» **Exercise prompt**
Copy out the records below, replacing "Android Emulator" with "Android SDK" and leaving everything else unchanged.

* START *

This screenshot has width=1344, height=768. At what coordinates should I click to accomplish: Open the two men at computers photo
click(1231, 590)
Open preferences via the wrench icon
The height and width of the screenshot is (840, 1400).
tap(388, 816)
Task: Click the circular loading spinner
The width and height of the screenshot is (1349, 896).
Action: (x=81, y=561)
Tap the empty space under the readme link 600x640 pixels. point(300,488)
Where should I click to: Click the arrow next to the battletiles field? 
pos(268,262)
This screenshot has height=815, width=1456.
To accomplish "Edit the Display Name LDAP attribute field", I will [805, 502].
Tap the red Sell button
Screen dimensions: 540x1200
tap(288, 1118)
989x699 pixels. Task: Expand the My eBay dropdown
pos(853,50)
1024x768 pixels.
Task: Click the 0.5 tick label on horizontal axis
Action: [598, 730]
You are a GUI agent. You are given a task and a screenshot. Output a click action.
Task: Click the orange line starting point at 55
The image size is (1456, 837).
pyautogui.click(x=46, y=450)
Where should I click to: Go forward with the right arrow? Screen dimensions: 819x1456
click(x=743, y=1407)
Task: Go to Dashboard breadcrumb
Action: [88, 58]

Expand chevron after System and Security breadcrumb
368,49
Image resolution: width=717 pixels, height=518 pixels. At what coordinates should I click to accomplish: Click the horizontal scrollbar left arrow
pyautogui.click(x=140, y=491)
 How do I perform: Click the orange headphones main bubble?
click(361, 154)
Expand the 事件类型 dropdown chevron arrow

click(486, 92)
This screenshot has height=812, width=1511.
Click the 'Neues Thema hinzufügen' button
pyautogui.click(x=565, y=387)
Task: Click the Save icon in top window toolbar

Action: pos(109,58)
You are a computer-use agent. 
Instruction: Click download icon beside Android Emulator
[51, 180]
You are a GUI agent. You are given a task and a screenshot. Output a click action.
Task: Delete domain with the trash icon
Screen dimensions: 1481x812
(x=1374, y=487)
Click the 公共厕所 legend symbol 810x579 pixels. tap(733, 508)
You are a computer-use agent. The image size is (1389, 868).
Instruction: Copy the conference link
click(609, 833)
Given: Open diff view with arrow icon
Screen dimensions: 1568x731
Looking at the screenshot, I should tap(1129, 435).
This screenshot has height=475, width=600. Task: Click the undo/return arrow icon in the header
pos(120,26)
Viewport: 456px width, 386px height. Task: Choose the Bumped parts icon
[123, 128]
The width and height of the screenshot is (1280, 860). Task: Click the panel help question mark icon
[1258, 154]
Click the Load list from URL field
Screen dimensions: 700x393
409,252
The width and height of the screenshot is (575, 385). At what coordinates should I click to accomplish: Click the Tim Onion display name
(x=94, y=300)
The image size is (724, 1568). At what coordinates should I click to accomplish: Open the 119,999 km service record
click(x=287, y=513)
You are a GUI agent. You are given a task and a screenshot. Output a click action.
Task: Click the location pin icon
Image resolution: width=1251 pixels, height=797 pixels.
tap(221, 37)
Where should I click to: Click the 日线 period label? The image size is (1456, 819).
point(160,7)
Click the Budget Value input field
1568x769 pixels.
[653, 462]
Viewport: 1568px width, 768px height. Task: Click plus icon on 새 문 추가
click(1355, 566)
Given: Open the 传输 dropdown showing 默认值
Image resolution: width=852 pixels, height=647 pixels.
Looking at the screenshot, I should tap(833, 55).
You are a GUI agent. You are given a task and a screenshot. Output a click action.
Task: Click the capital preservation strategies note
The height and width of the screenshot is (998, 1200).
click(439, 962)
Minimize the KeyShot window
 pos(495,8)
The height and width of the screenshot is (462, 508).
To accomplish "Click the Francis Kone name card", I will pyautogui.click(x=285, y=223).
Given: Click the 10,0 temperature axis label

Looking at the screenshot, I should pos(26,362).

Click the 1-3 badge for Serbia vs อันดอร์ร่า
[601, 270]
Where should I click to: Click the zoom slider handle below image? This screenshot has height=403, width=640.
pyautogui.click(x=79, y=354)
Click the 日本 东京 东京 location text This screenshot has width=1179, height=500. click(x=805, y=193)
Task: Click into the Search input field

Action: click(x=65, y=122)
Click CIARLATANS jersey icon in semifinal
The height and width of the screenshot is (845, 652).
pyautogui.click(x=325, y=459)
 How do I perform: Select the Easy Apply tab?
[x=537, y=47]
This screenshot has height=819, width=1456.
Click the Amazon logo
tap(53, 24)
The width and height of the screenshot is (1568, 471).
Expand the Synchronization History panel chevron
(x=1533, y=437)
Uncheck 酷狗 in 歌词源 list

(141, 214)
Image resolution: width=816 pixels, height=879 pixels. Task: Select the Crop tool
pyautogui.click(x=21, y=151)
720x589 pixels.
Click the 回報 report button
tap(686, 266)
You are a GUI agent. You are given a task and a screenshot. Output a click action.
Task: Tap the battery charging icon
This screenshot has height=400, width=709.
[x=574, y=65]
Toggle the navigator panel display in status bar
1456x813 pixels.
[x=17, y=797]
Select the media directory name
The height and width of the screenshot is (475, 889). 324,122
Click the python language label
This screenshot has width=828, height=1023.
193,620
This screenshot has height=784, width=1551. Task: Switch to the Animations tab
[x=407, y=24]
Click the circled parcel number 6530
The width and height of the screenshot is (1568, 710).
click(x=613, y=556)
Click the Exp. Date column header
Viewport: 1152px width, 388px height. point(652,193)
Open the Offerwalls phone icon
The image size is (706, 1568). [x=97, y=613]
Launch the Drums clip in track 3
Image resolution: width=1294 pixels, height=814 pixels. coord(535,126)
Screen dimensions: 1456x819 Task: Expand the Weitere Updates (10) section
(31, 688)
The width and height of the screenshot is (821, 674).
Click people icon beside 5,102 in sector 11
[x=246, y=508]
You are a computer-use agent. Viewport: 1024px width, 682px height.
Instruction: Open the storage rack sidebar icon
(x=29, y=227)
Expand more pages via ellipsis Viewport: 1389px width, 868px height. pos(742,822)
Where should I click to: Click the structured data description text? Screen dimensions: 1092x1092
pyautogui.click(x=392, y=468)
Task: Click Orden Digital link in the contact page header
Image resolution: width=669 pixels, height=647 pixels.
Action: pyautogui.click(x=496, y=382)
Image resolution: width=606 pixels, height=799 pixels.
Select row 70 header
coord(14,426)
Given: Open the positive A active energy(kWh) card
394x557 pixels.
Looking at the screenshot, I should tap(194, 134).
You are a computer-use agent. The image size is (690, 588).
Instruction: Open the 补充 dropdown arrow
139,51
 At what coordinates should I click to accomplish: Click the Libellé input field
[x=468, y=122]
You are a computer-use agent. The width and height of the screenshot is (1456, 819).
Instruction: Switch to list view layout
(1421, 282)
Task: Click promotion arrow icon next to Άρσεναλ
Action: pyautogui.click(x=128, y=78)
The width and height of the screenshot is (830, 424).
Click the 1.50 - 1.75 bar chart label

* END *

» **Solution below**
This screenshot has width=1344, height=768. At what coordinates should I click to accomplish: Open the two men at computers photo
click(1231, 590)
Open preferences via the wrench icon
The height and width of the screenshot is (840, 1400).
tap(388, 816)
Task: Click the circular loading spinner
The width and height of the screenshot is (1349, 896).
Action: (x=81, y=561)
Tap the empty space under the readme link 600x640 pixels. point(300,488)
Where should I click to: Click the arrow next to the battletiles field? 
pos(268,262)
This screenshot has height=815, width=1456.
To accomplish "Edit the Display Name LDAP attribute field", I will [805, 502].
Tap the red Sell button
Screen dimensions: 540x1200
tap(288, 1118)
989x699 pixels. Task: Expand the My eBay dropdown
pos(853,50)
1024x768 pixels.
Task: Click the 0.5 tick label on horizontal axis
Action: [598, 730]
You are a GUI agent. You are given a task and a screenshot. Output a click action.
Task: Click the orange line starting point at 55
The image size is (1456, 837).
pyautogui.click(x=46, y=450)
Where should I click to: Go forward with the right arrow? Screen dimensions: 819x1456
click(x=743, y=1407)
Task: Go to Dashboard breadcrumb
Action: [88, 58]

Expand chevron after System and Security breadcrumb
368,49
Image resolution: width=717 pixels, height=518 pixels. At what coordinates should I click to accomplish: Click the horizontal scrollbar left arrow
pyautogui.click(x=140, y=491)
 How do I perform: Click the orange headphones main bubble?
click(361, 154)
Expand the 事件类型 dropdown chevron arrow

click(486, 92)
This screenshot has height=812, width=1511.
Click the 'Neues Thema hinzufügen' button
pyautogui.click(x=565, y=387)
Task: Click the Save icon in top window toolbar

Action: pos(109,58)
You are a computer-use agent. 
Instruction: Click download icon beside Android SDK
[51, 180]
You are a GUI agent. You are given a task and a screenshot. Output a click action.
Task: Delete domain with the trash icon
Screen dimensions: 1481x812
(x=1374, y=487)
Click the 公共厕所 legend symbol 810x579 pixels. tap(733, 508)
You are a computer-use agent. The image size is (1389, 868).
Instruction: Copy the conference link
click(609, 833)
Given: Open diff view with arrow icon
Screen dimensions: 1568x731
Looking at the screenshot, I should tap(1129, 435).
This screenshot has height=475, width=600. Task: Click the undo/return arrow icon in the header
pos(120,26)
Viewport: 456px width, 386px height. Task: Choose the Bumped parts icon
[123, 128]
The width and height of the screenshot is (1280, 860). Task: Click the panel help question mark icon
[1258, 154]
Click the Load list from URL field
Screen dimensions: 700x393
409,252
The width and height of the screenshot is (575, 385). At what coordinates should I click to accomplish: Click the Tim Onion display name
(x=94, y=300)
The image size is (724, 1568). At what coordinates should I click to accomplish: Open the 119,999 km service record
click(x=287, y=513)
You are a GUI agent. You are given a task and a screenshot. Output a click action.
Task: Click the location pin icon
Image resolution: width=1251 pixels, height=797 pixels.
tap(221, 37)
Where should I click to: Click the 日线 period label? The image size is (1456, 819).
point(160,7)
Click the Budget Value input field
1568x769 pixels.
[653, 462]
Viewport: 1568px width, 768px height. Task: Click plus icon on 새 문 추가
click(1355, 566)
Given: Open the 传输 dropdown showing 默认值
Image resolution: width=852 pixels, height=647 pixels.
Looking at the screenshot, I should tap(833, 55).
You are a GUI agent. You are given a task and a screenshot. Output a click action.
Task: Click the capital preservation strategies note
The height and width of the screenshot is (998, 1200).
click(439, 962)
Minimize the KeyShot window
 pos(495,8)
The height and width of the screenshot is (462, 508).
To accomplish "Click the Francis Kone name card", I will pyautogui.click(x=285, y=223).
Given: Click the 10,0 temperature axis label

Looking at the screenshot, I should pos(26,362).

Click the 1-3 badge for Serbia vs อันดอร์ร่า
[601, 270]
Where should I click to: Click the zoom slider handle below image? This screenshot has height=403, width=640.
pyautogui.click(x=79, y=354)
Click the 日本 东京 东京 location text This screenshot has width=1179, height=500. click(x=805, y=193)
Task: Click into the Search input field

Action: click(x=65, y=122)
Click CIARLATANS jersey icon in semifinal
The height and width of the screenshot is (845, 652).
pyautogui.click(x=325, y=459)
 How do I perform: Select the Easy Apply tab?
[x=537, y=47]
This screenshot has height=819, width=1456.
Click the Amazon logo
tap(53, 24)
The width and height of the screenshot is (1568, 471).
Expand the Synchronization History panel chevron
(x=1533, y=437)
Uncheck 酷狗 in 歌词源 list

(141, 214)
Image resolution: width=816 pixels, height=879 pixels. Task: Select the Crop tool
pyautogui.click(x=21, y=151)
720x589 pixels.
Click the 回報 report button
tap(686, 266)
You are a GUI agent. You are given a task and a screenshot. Output a click action.
Task: Tap the battery charging icon
This screenshot has height=400, width=709.
[x=574, y=65]
Toggle the navigator panel display in status bar
1456x813 pixels.
[x=17, y=797]
Select the media directory name
The height and width of the screenshot is (475, 889). 324,122
Click the python language label
This screenshot has width=828, height=1023.
193,620
This screenshot has height=784, width=1551. Task: Switch to the Animations tab
[x=407, y=24]
Click the circled parcel number 6530
The width and height of the screenshot is (1568, 710).
click(x=613, y=556)
Click the Exp. Date column header
Viewport: 1152px width, 388px height. point(652,193)
Open the Offerwalls phone icon
The image size is (706, 1568). [x=97, y=613]
Launch the Drums clip in track 3
Image resolution: width=1294 pixels, height=814 pixels. coord(535,126)
Screen dimensions: 1456x819 Task: Expand the Weitere Updates (10) section
(31, 688)
The width and height of the screenshot is (821, 674).
Click people icon beside 5,102 in sector 11
[x=246, y=508]
You are a computer-use agent. Viewport: 1024px width, 682px height.
Instruction: Open the storage rack sidebar icon
(x=29, y=227)
Expand more pages via ellipsis Viewport: 1389px width, 868px height. pos(742,822)
Where should I click to: Click the structured data description text? Screen dimensions: 1092x1092
pyautogui.click(x=392, y=468)
Task: Click Orden Digital link in the contact page header
Image resolution: width=669 pixels, height=647 pixels.
Action: pyautogui.click(x=496, y=382)
Image resolution: width=606 pixels, height=799 pixels.
Select row 70 header
coord(14,426)
Given: Open the positive A active energy(kWh) card
394x557 pixels.
Looking at the screenshot, I should tap(194, 134).
You are a computer-use agent. The image size is (690, 588).
Instruction: Open the 补充 dropdown arrow
139,51
 At what coordinates should I click to accomplish: Click the Libellé input field
[x=468, y=122]
You are a computer-use agent. The width and height of the screenshot is (1456, 819).
Instruction: Switch to list view layout
(1421, 282)
Task: Click promotion arrow icon next to Άρσεναλ
Action: pyautogui.click(x=128, y=78)
The width and height of the screenshot is (830, 424).
Click the 1.50 - 1.75 bar chart label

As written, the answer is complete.